Information supplied

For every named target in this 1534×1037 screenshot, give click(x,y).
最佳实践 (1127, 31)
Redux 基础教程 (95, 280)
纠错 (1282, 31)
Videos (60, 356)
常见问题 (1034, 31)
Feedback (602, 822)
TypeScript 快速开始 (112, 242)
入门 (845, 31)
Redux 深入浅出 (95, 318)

Aim of the exercise
Reproduce every one of the items above word for word, in their original order.

Task response
For every named target in this 1534×1037 screenshot, give click(x,y).
最佳实践 (1127, 31)
Redux 基础教程 (95, 280)
纠错 (1282, 31)
Videos (60, 356)
常见问题 (1034, 31)
Feedback (602, 822)
TypeScript 快速开始 (112, 242)
入门 (845, 31)
Redux 深入浅出 (95, 318)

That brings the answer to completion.